Task objective ->
Every entry should be copied exactly, with nothing added or dropped.

(Stored dataset items)

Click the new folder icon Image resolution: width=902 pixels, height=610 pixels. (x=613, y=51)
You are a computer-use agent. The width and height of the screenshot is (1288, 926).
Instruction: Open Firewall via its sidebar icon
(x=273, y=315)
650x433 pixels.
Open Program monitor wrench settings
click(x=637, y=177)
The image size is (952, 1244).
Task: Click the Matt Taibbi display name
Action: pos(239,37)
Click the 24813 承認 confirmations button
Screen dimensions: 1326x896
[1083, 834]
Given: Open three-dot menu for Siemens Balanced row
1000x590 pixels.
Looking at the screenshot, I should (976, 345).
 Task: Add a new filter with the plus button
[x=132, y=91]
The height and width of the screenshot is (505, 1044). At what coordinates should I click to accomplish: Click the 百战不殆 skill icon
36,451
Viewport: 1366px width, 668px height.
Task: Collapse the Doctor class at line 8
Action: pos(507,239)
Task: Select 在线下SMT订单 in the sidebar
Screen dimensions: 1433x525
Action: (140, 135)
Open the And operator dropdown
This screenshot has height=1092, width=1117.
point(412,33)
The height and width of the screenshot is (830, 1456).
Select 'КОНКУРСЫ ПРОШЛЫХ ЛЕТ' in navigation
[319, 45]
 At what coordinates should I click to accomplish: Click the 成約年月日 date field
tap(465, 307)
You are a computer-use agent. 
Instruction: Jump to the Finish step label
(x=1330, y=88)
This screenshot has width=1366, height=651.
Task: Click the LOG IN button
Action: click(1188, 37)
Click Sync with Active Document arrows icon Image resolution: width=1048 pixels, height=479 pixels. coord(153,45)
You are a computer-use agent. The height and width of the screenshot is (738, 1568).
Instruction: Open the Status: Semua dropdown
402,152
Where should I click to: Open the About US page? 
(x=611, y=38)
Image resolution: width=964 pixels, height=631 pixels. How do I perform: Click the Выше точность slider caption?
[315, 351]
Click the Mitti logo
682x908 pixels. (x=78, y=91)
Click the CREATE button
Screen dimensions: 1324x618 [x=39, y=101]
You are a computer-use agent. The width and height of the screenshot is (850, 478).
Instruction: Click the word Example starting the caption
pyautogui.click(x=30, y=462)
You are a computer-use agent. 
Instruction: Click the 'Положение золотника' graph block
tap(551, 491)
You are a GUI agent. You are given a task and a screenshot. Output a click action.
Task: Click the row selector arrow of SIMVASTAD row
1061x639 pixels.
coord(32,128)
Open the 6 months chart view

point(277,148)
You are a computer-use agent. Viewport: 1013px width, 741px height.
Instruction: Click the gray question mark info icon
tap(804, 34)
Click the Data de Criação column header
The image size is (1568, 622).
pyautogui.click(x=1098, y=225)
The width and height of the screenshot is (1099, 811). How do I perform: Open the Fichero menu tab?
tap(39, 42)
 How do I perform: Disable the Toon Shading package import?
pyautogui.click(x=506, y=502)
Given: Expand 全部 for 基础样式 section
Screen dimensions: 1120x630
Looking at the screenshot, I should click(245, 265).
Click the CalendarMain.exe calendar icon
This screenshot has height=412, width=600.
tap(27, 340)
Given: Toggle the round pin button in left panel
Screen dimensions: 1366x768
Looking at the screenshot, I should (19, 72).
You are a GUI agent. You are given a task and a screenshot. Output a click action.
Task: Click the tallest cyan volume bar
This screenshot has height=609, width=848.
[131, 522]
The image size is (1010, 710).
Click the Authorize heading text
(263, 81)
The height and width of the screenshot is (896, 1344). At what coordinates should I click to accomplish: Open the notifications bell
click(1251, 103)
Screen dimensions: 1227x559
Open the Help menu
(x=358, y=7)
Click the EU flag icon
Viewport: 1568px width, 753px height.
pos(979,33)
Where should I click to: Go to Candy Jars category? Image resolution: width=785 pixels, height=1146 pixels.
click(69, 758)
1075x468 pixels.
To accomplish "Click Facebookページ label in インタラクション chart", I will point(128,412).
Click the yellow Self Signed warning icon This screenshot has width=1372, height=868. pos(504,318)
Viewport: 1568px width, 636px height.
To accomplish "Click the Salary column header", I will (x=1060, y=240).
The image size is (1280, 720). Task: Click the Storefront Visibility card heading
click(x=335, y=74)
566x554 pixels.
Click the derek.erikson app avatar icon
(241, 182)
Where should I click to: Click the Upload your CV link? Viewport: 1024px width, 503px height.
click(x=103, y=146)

Exercise output ->
Click the new folder icon Image resolution: width=902 pixels, height=610 pixels. (x=613, y=51)
You are a computer-use agent. The width and height of the screenshot is (1288, 926).
Instruction: Open Firewall via its sidebar icon
(x=273, y=315)
650x433 pixels.
Open Program monitor wrench settings
click(x=637, y=177)
The image size is (952, 1244).
Task: Click the Matt Taibbi display name
Action: pos(239,37)
Click the 24813 承認 confirmations button
Screen dimensions: 1326x896
[1083, 834]
Given: Open three-dot menu for Siemens Balanced row
1000x590 pixels.
Looking at the screenshot, I should (976, 345).
 Task: Add a new filter with the plus button
[x=132, y=91]
The height and width of the screenshot is (505, 1044). At what coordinates should I click to accomplish: Click the 百战不殆 skill icon
36,451
Viewport: 1366px width, 668px height.
Task: Collapse the Doctor class at line 8
Action: pos(507,239)
Task: Select 在线下SMT订单 in the sidebar
Screen dimensions: 1433x525
Action: (140, 135)
Open the And operator dropdown
This screenshot has height=1092, width=1117.
point(412,33)
The height and width of the screenshot is (830, 1456).
Select 'КОНКУРСЫ ПРОШЛЫХ ЛЕТ' in navigation
[319, 45]
 At what coordinates should I click to accomplish: Click the 成約年月日 date field
tap(465, 307)
You are a computer-use agent. 
Instruction: Jump to the Finish step label
(x=1330, y=88)
This screenshot has width=1366, height=651.
Task: Click the LOG IN button
Action: click(1188, 37)
Click Sync with Active Document arrows icon Image resolution: width=1048 pixels, height=479 pixels. coord(153,45)
You are a computer-use agent. The height and width of the screenshot is (738, 1568).
Instruction: Open the Status: Semua dropdown
402,152
Where should I click to: Open the About US page? 
(x=611, y=38)
Image resolution: width=964 pixels, height=631 pixels. How do I perform: Click the Выше точность slider caption?
[315, 351]
Click the Mitti logo
682x908 pixels. (x=78, y=91)
Click the CREATE button
Screen dimensions: 1324x618 [x=39, y=101]
You are a computer-use agent. The width and height of the screenshot is (850, 478).
Instruction: Click the word Example starting the caption
pyautogui.click(x=30, y=462)
You are a computer-use agent. 
Instruction: Click the 'Положение золотника' graph block
tap(551, 491)
You are a GUI agent. You are given a task and a screenshot. Output a click action.
Task: Click the row selector arrow of SIMVASTAD row
1061x639 pixels.
coord(32,128)
Open the 6 months chart view

point(277,148)
You are a computer-use agent. Viewport: 1013px width, 741px height.
Instruction: Click the gray question mark info icon
tap(804, 34)
Click the Data de Criação column header
The image size is (1568, 622).
pyautogui.click(x=1098, y=225)
The width and height of the screenshot is (1099, 811). How do I perform: Open the Fichero menu tab?
tap(39, 42)
 How do I perform: Disable the Toon Shading package import?
pyautogui.click(x=506, y=502)
Given: Expand 全部 for 基础样式 section
Screen dimensions: 1120x630
Looking at the screenshot, I should click(245, 265).
Click the CalendarMain.exe calendar icon
This screenshot has height=412, width=600.
tap(27, 340)
Given: Toggle the round pin button in left panel
Screen dimensions: 1366x768
Looking at the screenshot, I should (19, 72).
You are a GUI agent. You are given a task and a screenshot. Output a click action.
Task: Click the tallest cyan volume bar
This screenshot has height=609, width=848.
[131, 522]
The image size is (1010, 710).
Click the Authorize heading text
(263, 81)
The height and width of the screenshot is (896, 1344). At what coordinates should I click to accomplish: Open the notifications bell
click(1251, 103)
Screen dimensions: 1227x559
Open the Help menu
(x=358, y=7)
Click the EU flag icon
Viewport: 1568px width, 753px height.
pos(979,33)
Where should I click to: Go to Candy Jars category? Image resolution: width=785 pixels, height=1146 pixels.
click(69, 758)
1075x468 pixels.
To accomplish "Click Facebookページ label in インタラクション chart", I will point(128,412).
Click the yellow Self Signed warning icon This screenshot has width=1372, height=868. pos(504,318)
Viewport: 1568px width, 636px height.
To accomplish "Click the Salary column header", I will (x=1060, y=240).
The image size is (1280, 720). Task: Click the Storefront Visibility card heading
click(x=335, y=74)
566x554 pixels.
Click the derek.erikson app avatar icon
(241, 182)
Where should I click to: Click the Upload your CV link? Viewport: 1024px width, 503px height.
click(x=103, y=146)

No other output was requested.